Saturday, 25 March 2017

What I learn't after losing a loved one.

There’s no handbook for how to handle life situations, we simply live and learn along the way. After recently experiencing the loss of a loved one, I’ve come to understand there’s no right or wrong way to deal with grief. No one can guide you on how to grieve. We all react to situations differently and with grief not only is your mind trying to accept the fact someone has gone, It then needs to adjust to the change and impact their absence has to your daily life.
I don’t know how to make the process less painful or pass quicker, I just have a few pointers I’ve learnt over the past month.

Some days are better than others.
I find myself more tearful and emotionally fragile on the oddest days. It can be the smallest thing that triggers a sad spell or even make me question myself and think twice about whether or not I have really accepted what happened. Some days I’m smiling, laughing and working towards a much more positive attitude. Then something at the back of my mind feels almost guilty for laughing and I go back to shutting down my emotions. This rollercoaster is the only way I know how to deal it, but I understand its normal to have good and bad days, the main thing is you are trying to adjust to the new life without the loved one.

Don't block it out.
Out of sight, out of mind, right? No, in this case grief is not like the parking ticket you can hide under paperwork. I feel like its an unavoidable thunderstorm, you just have to trawl through it and embrace the emotions as best you can.
I say this because I strongly believe that time does not heal. The saying 'time heals' is thrown around so frequently I refuse to believe it does. If I sit and think about my most painful moments, I can revisit them in an instant and they still leave me with a sharp pain/ lump in the back of my throat. The pain never left me, time didn't heal anything; time only gave me opportunities to make new memories, happy ones to replace the ones that hurt.
The new memories helped me not to focus on the pain as much. So don't think by shutting away the emotions of grief time will magically erase them. They will be lurking around as soon as you are ready to accept the loss.
The advantage we have it the luxury of time, we are still living, therefore we need to address our emotions, work through the pain and use time wisely making new memories to help our future selves.
Maybe isolate yourself to collect your thoughts, or like myself you might find solace in writing, so start a diary and write down everything you are feeling. If you feel comfortable being around more people then do just that, do whatever it takes for you to understand what it is you are going through.

Going back to normality.
What is normal when someone so close is no longer there? How do you carry on with a daily routine when so much of it was consumed by that loved one?
I don't know how apart from physically running on autopilot until you can mentally adjust to the idea of doing things without them.
Remembering the simple basics go out the window like eating, sleeping even showering.
It takes a while (depending on how close you were to the loved one) to let the mind accept what has happened and remind yourself even though you don't want to, that you physically need to continue as best as you can.
Neglecting yourself won't achieve anything or make the grieving process easier. Normality in your daily routine is essential, taking care of yourself will help give you strength to mentally accept what is going on and allow your mind to emotionally process it.

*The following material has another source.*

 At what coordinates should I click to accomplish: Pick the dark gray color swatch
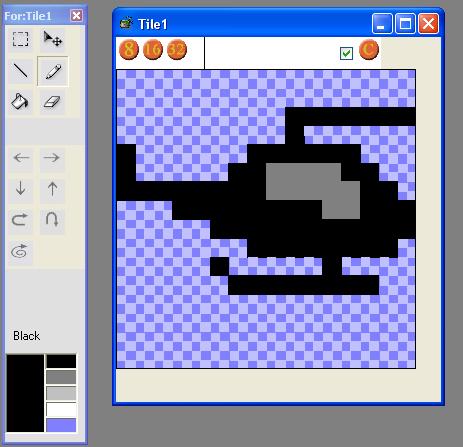click(61, 377)
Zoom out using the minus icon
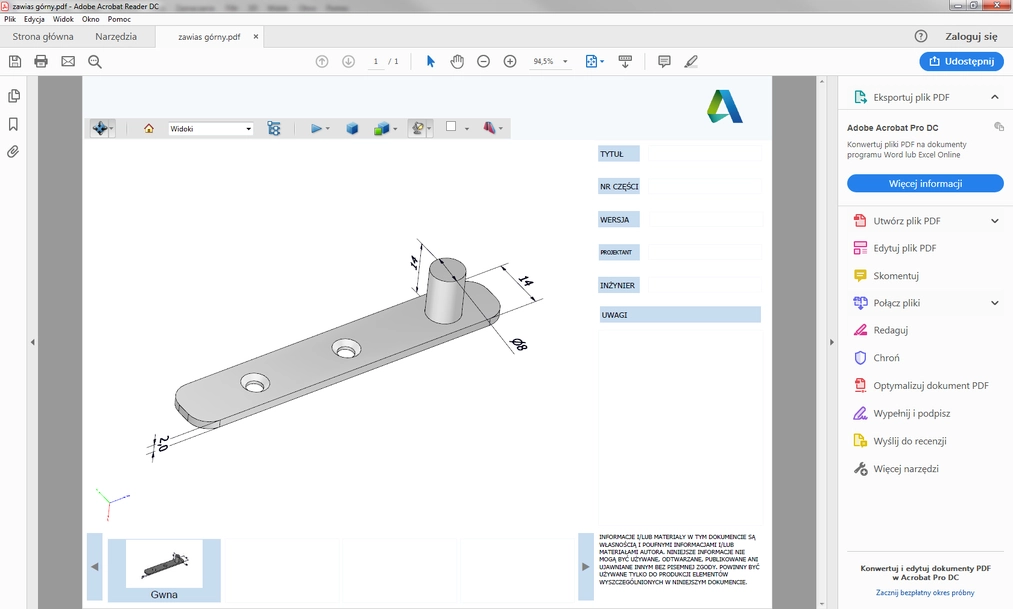Image resolution: width=1013 pixels, height=609 pixels. click(483, 61)
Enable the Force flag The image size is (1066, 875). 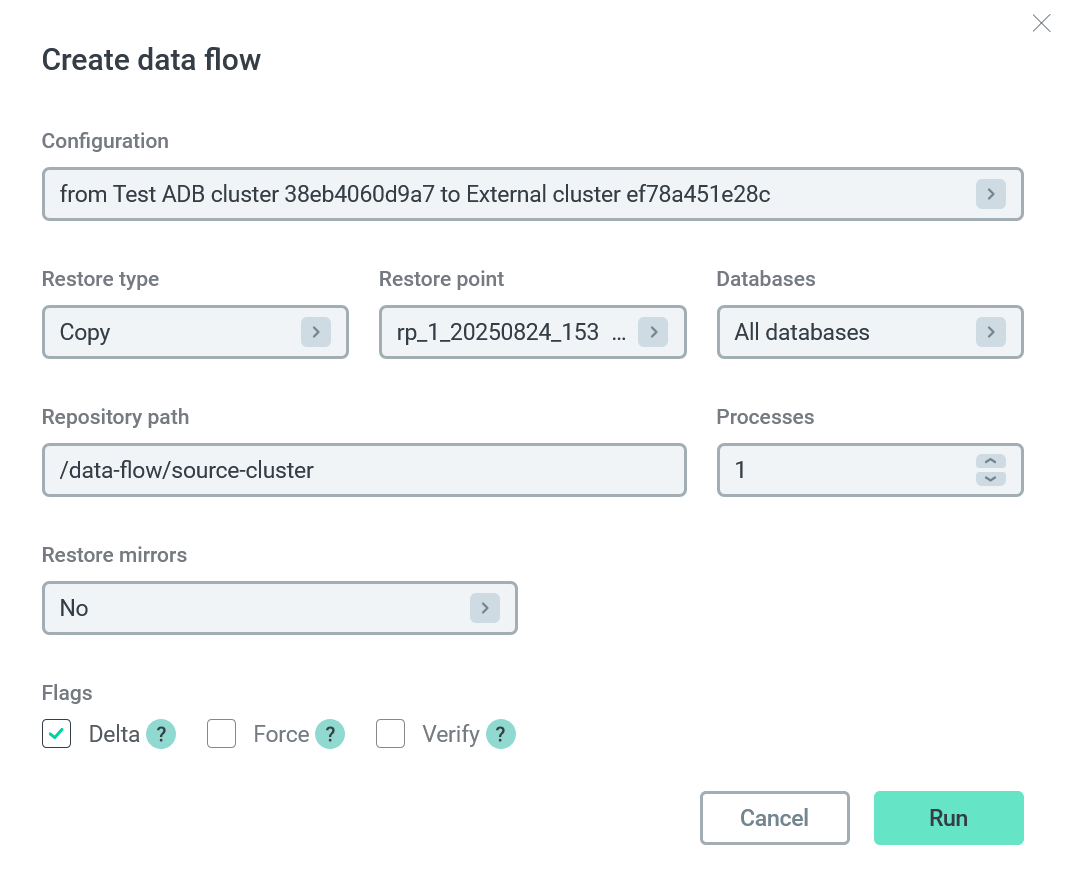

You don't have to do this alone.
I cannot be more thankful for my cultural support and my families values and beliefs. We may not see each other daily, we may not even keep in touch but through our toughest time, we were all there. Dealing with grief as a unit helped me massively.
In my case, Ive never experienced the loss of an immediate family member and I found it overwhelming to say the least. If it weren't for my support system (family and Gurps) I know I would be shutting myself off from society, resisting normality and shying away from accepting what happened.
I was overwhelmed with emotion and that's fine, thats a normal part of grieving but I didn't know what to do, I didn't know how to react, I could only communicate with those around me how I felt inside, tell them how I was hurting.
This helped release a lot of pain and also through communicating it brought the family closer, we were open about our feelings, became more compassionate and sympathetic towards one another.
I understand sometimes discussing these emotions with family can be difficult, but don't hurt in silence, speak to a partner, friend or even seek professional help.
Expressing emotion is cathartic and sharing a problem with someone who cares for you will help you deal with the situation a lot better.

What to take from one of life's most painful experiences.
As mentioned at the start of this post, we live and we learn. I've had so much time to sit with my thoughts and process what has actually happened. As much as the loss of a close one saddens me, I am also filled with an insane sense of gratitude.
I'm so very grateful for the time we had, I'm so grateful for being able to have him in my life for this long, I'm so grateful for all the memories.
My eyes well up when I type this but I'm happy to look back on our relationship and I wouldn't trade a second of it.
This loss has grounded me in terms of how I maintain my relations, has taught me the value of time and communication, It has taught me the strength of family and unity.
I can't walk away completely broken, that will benefit no-one, I smile looking back on the good times and look forward to making new memories.